His advocacy on behalf of the Guildford Four and the Birmingham Six, and his outspoken statements on shoot to kill policies in Northern Ireland, were all regarded by Irish governments at the time as being highly inconvenient, as they tried to forge an united front with the British government against Irish Republicans who they saw as the root of all evil.

The government was mistaken in that belief as Mac Lua pointed out, and he was more than vindicated by the Irish peace process and how enlightened Irish leaders such as Albert Reynolds forged alliances with Irish Republicans and the Irish diaspora to help bring about peace.
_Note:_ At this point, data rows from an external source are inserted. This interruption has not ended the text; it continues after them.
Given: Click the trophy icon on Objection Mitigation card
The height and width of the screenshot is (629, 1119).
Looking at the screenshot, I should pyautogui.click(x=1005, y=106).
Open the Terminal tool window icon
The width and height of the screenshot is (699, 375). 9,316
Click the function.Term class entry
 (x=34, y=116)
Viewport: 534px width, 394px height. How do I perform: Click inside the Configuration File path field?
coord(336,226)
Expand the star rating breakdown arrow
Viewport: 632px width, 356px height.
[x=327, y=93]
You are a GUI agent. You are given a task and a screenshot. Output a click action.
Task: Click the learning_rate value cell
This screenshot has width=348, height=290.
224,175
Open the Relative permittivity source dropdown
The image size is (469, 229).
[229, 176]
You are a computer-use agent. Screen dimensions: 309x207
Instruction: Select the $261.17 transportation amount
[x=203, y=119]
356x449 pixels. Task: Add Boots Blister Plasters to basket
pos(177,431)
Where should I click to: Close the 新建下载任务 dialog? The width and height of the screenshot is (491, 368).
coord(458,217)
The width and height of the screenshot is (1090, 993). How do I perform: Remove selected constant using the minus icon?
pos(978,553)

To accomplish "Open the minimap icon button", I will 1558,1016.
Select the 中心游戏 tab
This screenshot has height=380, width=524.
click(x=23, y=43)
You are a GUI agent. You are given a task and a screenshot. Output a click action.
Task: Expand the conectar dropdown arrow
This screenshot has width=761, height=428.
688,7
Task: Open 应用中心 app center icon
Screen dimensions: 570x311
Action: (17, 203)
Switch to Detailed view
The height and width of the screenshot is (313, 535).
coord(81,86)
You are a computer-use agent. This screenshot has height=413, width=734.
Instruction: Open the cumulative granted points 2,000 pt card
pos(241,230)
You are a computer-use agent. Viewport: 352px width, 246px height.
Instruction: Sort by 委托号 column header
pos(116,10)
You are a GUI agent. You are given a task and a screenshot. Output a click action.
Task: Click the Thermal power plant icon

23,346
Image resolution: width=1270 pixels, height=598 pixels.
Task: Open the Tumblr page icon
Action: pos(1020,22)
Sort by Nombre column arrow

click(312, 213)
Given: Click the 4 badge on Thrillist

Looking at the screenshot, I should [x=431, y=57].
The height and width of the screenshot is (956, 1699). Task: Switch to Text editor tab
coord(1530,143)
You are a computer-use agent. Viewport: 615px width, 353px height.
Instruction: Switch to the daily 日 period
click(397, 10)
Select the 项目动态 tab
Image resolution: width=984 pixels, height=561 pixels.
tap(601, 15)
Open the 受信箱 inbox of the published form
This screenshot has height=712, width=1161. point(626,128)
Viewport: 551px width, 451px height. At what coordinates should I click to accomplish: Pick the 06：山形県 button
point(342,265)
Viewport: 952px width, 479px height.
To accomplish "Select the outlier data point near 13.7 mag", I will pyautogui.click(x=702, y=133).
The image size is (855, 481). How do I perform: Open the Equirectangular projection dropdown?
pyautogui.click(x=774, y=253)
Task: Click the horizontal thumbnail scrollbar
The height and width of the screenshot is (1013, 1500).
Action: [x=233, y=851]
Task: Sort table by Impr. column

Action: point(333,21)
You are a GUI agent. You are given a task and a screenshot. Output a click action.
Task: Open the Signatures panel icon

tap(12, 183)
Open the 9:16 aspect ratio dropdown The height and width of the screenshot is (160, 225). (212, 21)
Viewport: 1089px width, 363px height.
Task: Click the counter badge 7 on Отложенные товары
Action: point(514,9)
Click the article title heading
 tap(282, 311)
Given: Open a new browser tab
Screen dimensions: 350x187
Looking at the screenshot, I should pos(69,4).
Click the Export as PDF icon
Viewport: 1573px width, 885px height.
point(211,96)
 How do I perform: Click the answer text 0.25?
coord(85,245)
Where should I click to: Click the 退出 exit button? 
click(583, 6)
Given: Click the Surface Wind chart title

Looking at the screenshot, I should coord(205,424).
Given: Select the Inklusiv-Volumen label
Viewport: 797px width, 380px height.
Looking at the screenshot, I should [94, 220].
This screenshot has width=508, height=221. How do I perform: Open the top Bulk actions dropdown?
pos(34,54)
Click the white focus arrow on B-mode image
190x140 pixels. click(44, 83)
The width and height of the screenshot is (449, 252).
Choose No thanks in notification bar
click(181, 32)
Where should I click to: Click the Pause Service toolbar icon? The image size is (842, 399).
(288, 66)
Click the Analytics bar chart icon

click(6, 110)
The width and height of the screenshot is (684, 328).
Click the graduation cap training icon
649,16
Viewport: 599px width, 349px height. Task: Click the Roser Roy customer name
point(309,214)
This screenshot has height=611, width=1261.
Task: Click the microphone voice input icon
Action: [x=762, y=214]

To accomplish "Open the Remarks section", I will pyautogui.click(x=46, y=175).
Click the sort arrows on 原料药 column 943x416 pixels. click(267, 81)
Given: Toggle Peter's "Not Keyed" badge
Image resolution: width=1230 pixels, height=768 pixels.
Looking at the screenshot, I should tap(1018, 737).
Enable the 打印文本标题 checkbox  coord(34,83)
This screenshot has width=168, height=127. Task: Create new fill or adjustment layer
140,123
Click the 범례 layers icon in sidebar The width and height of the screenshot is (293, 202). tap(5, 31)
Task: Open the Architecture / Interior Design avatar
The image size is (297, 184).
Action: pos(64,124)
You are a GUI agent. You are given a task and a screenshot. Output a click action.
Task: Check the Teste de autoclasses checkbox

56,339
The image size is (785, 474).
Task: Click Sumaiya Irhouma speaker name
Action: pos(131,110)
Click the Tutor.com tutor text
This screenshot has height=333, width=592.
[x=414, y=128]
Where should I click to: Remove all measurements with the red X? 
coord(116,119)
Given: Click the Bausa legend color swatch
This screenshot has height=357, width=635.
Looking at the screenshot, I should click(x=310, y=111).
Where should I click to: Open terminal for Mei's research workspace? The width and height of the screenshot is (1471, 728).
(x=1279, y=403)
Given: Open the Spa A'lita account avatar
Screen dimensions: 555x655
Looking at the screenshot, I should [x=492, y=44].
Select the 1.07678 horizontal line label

But the Post was much more than about politics. It covered a vast and sprawling Irish community from Glasgow to Cornwall and wrote about their local activities, dances, fundraisers, sports events and community happenings.

The Post was the vital hub of the Irish community when I lived in Britain during the 1970s, an eagerly awaited weekly insight into the happenings in the community that was a vital lifeline for so many.

Mac Lua also forged a relationship with then Greater London Council leader Ken Livingston, who ensured that Irish cultural activities received funding same as any other ethnic group.

That was a massive breakthrough, and allowed the Irish community to show how important and deep their historical ties to Britain were.

When you think of the Irish in Britain you have to think of Shane MacGowan, Martin McDonagh and the Gallagher brothers of Oasis as just a few examples of how deeply influenced young Irish in Britain were by their Irish/English roots.

The survival of that community as a cohesive group is threatened by the downfall of the Post.  It is a sad end to a publication that saved a community and allowed them to embrace their Irishness.